◆ **TRY IT**
Below are some records; each one is to be set down again exactly.

[Stored data entries]
________

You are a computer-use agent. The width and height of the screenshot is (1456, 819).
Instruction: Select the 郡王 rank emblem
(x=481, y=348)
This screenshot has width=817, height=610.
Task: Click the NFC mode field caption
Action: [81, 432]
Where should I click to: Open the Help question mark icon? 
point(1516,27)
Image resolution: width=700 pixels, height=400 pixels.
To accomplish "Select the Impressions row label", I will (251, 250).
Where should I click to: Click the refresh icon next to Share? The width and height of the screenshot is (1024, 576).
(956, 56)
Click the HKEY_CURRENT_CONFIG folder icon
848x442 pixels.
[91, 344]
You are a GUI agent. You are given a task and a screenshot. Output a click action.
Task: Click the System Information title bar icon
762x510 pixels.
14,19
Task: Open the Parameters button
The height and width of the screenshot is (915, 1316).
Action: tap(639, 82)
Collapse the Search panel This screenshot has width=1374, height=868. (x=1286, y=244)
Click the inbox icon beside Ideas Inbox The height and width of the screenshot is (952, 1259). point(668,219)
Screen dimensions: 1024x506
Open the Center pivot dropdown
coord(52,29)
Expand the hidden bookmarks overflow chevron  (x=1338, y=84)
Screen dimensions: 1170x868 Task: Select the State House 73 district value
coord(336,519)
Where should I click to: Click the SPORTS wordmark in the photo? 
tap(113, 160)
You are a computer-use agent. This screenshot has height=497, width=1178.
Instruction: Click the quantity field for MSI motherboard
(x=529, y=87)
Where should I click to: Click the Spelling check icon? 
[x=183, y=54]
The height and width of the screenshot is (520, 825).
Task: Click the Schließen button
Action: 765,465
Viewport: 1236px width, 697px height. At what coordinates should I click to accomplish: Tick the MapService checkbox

________

◆ **OUTPUT BELOW**
You are a computer-use agent. The width and height of the screenshot is (1456, 819).
Instruction: Select the 郡王 rank emblem
(x=481, y=348)
This screenshot has width=817, height=610.
Task: Click the NFC mode field caption
Action: [81, 432]
Where should I click to: Open the Help question mark icon? 
point(1516,27)
Image resolution: width=700 pixels, height=400 pixels.
To accomplish "Select the Impressions row label", I will (251, 250).
Where should I click to: Click the refresh icon next to Share? The width and height of the screenshot is (1024, 576).
(956, 56)
Click the HKEY_CURRENT_CONFIG folder icon
848x442 pixels.
[91, 344]
You are a GUI agent. You are given a task and a screenshot. Output a click action.
Task: Click the System Information title bar icon
762x510 pixels.
14,19
Task: Open the Parameters button
The height and width of the screenshot is (915, 1316).
Action: tap(639, 82)
Collapse the Search panel This screenshot has width=1374, height=868. (x=1286, y=244)
Click the inbox icon beside Ideas Inbox The height and width of the screenshot is (952, 1259). point(668,219)
Screen dimensions: 1024x506
Open the Center pivot dropdown
coord(52,29)
Expand the hidden bookmarks overflow chevron  (x=1338, y=84)
Screen dimensions: 1170x868 Task: Select the State House 73 district value
coord(336,519)
Where should I click to: Click the SPORTS wordmark in the photo? 
tap(113, 160)
You are a computer-use agent. This screenshot has height=497, width=1178.
Instruction: Click the quantity field for MSI motherboard
(x=529, y=87)
Where should I click to: Click the Spelling check icon? 
[x=183, y=54]
The height and width of the screenshot is (520, 825).
Task: Click the Schließen button
Action: 765,465
Viewport: 1236px width, 697px height. At what coordinates should I click to accomplish: Tick the MapService checkbox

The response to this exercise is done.